■ ASSIGNMENT ■
Below are records that should be duplicated exactly, with no image retained.

• • • • •

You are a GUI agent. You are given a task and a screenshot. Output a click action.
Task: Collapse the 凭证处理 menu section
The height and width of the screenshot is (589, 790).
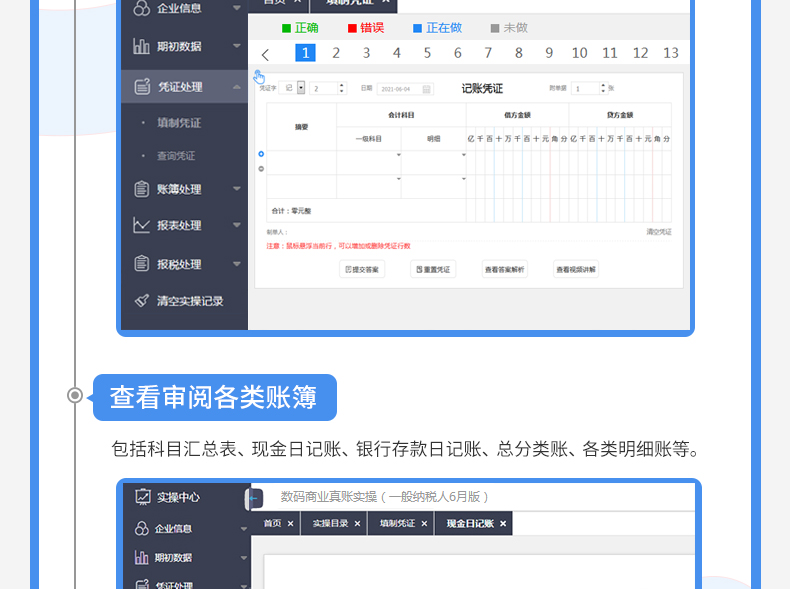coord(237,87)
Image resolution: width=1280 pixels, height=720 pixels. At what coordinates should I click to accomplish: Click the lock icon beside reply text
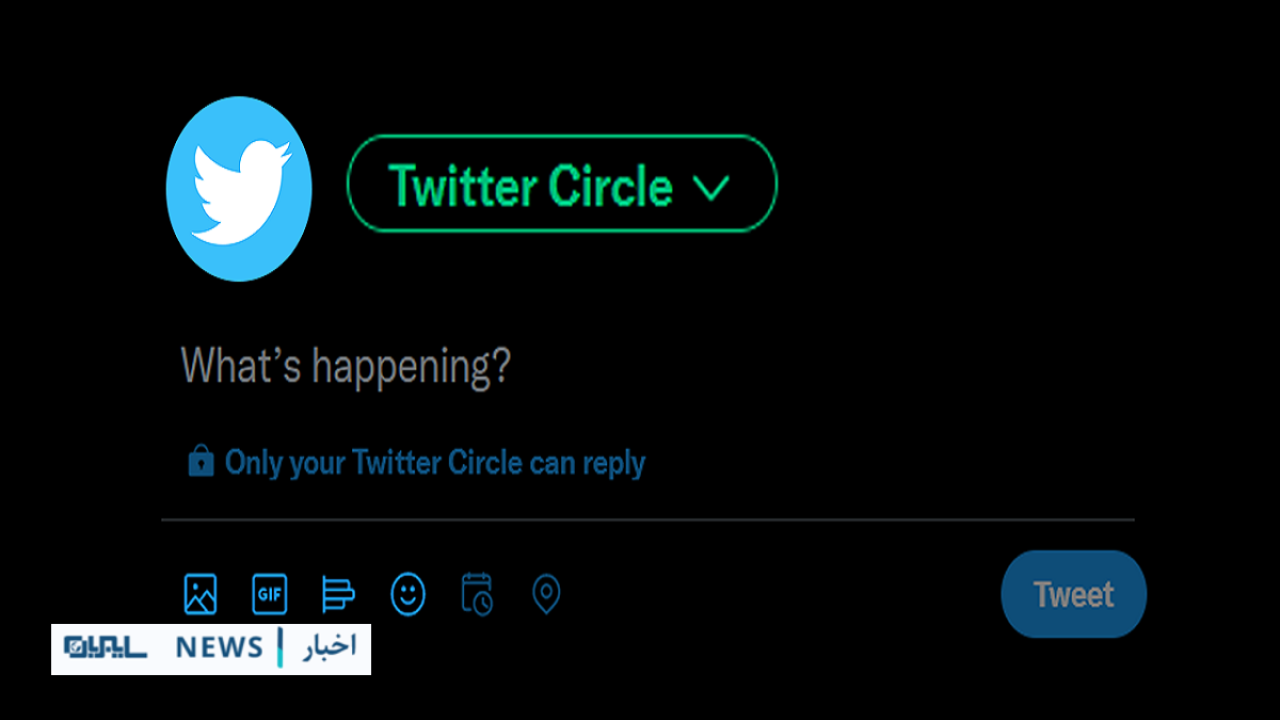[x=201, y=461]
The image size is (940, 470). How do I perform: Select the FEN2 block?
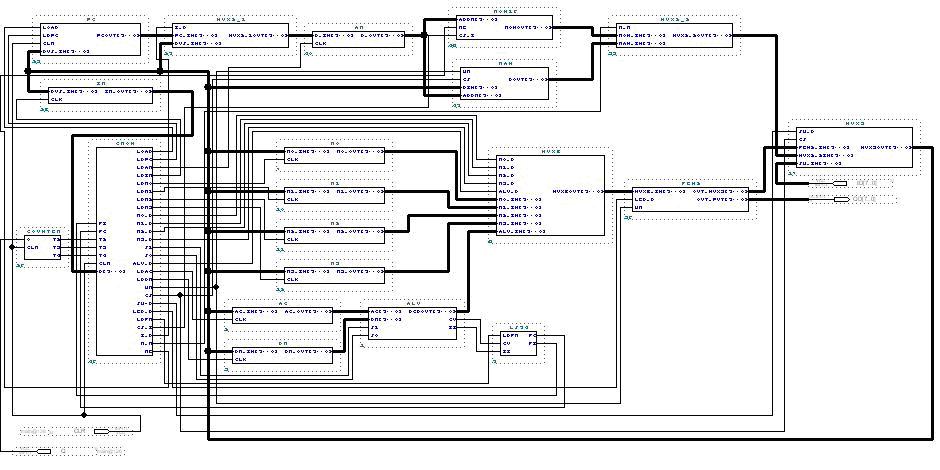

• • • • •

■ RESULT OF THE TASK ■
You are a GUI agent. You are given a task and a screenshot. Output a click action.
Task: Collapse the 凭证处理 menu section
The height and width of the screenshot is (589, 790).
coord(237,87)
Image resolution: width=1280 pixels, height=720 pixels. At what coordinates should I click to accomplish: Click the lock icon beside reply text
[x=201, y=461]
The image size is (940, 470). How do I perform: Select the FEN2 block?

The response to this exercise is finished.